It’s the time of year when many people’s thoughts turn to a well-earned summer break. However, while it’s important to recharge after a stressful 12 months, the fact remains that cybercriminals such as hackers don’t take holidays. In fact, data shows that the festive season is often when they are at their most active.
Seasonal phishing
During busy times of year such as the festive season, it can be easier for some staff to be more distracted and less focused. Phishing attempts that may not have worked at other times of the year suddenly prove successful.
For example, an email may arrive that appears to have been sent by a workmate or friend containing an attachment called “Christmas Card”. Opening the attachment can immediately infect the staff member’s computer with malware such as ransomware. This can then quickly spread to other systems on the network.
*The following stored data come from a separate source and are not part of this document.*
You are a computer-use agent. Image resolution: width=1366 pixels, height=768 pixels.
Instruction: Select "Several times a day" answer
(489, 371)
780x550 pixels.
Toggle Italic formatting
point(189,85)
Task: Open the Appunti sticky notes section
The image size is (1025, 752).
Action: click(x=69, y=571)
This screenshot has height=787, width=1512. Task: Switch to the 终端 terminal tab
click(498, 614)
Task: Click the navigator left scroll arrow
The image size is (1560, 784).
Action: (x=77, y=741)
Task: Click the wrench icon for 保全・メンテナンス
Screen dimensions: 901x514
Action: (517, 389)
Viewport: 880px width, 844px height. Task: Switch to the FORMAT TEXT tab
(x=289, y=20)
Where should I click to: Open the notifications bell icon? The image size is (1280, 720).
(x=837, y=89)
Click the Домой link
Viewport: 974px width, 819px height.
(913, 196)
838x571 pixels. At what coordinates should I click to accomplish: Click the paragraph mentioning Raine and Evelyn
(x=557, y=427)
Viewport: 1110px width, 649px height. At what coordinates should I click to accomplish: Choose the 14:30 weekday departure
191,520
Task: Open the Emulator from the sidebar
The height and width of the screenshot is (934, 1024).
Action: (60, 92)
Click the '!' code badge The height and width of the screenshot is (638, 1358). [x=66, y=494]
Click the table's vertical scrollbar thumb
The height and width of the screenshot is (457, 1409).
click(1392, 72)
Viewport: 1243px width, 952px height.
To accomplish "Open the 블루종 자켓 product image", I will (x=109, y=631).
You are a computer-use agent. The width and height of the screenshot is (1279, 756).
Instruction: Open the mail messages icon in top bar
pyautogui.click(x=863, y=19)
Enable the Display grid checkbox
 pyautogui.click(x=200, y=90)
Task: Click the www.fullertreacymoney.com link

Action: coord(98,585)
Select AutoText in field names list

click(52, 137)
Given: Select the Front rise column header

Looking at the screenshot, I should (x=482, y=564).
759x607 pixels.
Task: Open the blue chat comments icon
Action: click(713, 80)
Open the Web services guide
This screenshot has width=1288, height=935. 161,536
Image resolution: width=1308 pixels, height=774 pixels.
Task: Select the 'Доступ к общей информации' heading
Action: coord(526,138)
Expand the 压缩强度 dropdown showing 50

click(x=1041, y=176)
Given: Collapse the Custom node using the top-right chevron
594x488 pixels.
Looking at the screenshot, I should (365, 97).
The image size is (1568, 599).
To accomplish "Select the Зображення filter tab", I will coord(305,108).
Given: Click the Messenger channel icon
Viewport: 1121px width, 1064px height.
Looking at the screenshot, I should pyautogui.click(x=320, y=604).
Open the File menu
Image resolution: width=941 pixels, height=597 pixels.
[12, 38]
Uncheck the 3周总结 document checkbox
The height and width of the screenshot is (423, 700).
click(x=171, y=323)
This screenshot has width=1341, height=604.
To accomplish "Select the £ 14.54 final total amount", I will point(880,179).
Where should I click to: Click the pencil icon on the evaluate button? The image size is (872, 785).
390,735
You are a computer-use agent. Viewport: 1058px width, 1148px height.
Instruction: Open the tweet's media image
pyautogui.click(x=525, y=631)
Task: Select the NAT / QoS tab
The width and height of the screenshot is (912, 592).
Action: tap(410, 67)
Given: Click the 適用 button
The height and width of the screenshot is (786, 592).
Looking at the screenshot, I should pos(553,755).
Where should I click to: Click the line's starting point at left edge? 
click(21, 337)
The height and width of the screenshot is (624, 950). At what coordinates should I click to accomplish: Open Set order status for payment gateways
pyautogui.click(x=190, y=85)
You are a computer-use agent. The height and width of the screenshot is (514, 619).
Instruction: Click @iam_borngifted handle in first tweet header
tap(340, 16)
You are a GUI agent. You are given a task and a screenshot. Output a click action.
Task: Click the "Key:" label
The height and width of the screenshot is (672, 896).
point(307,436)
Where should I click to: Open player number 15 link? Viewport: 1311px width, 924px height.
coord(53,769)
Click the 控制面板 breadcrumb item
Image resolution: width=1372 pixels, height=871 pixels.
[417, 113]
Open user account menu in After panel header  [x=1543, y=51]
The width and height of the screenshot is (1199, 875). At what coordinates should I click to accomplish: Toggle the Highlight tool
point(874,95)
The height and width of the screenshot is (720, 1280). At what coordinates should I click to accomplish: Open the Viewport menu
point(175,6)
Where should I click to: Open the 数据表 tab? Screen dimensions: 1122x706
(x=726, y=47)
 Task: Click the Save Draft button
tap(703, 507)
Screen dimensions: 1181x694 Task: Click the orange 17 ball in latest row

Alternatively, there might be a phone call from a party purporting to be the organisation’s internet service provider during which a staff member is asked to confirm their log-in details. This may lead to a type of attack known as business email compromise – one of the most costly attacks that can strike an organisation.
The issue is exacerbated when workflows are changed during the holiday season. Where it may seem odd at any other time of year, when a request for data files arrives seemingly from a senior manager, it may be actioned without second thought.
Lower levels of support
Security problems are also made worse by lower-than-usual levels of IT support. With a greater number of people away, queries about strange messages or unusual behaviour on devices may go unanswered, thereby allowing an unauthorised party to remain active within an infrastructure for an extended period.
Support might also be lower than usual if senior IT staff are on holiday and their roles are being covered by more junior members of the team. Alerts could go unnoticed or not undertaken as quickly as they should.
Security breaches may also occur when system upgrades and changes have been scheduled to be completed during a holiday period when user numbers are lower. If defensive measures are not configured correctly or components turn off but not back on again, access points may be inadvertently created that can be exploited by hackers.
Steps for better holiday security
In light of the increased risks that exist, there are some steps organisations should take to shore up their defences during the holiday break. They include:
- Regular staff security awareness training;
Because users remain the weakest link in the security chain, conducting regular security awareness training is vital. Explain the nature of the threats and what steps need to be taken to thwart them. - Maintain a strong security team – or outsource it to a provider:
While many people will take time off, it’s important there is always some experienced IT security personnel in place at all times. Check to ensure that rosters will allow this, or consider outsourcing it to a managed security services provider. - Maintain patching practices:
Software patches are issued throughout the year and it can be dangerous to delay their application. This is especially important when new zero-day attacks emerge. - Begin the new year with a full security review:
To ensure systems are protected throughout the next 12 months, begin the year with an audit of security measures to determine what changes might be required.
Hackers may not take holidays, but there are a range of steps an organisation can take to ensure they remain safe from attack throughout the year, including the busy holiday season. Consider the measures you should have in place during this time of year.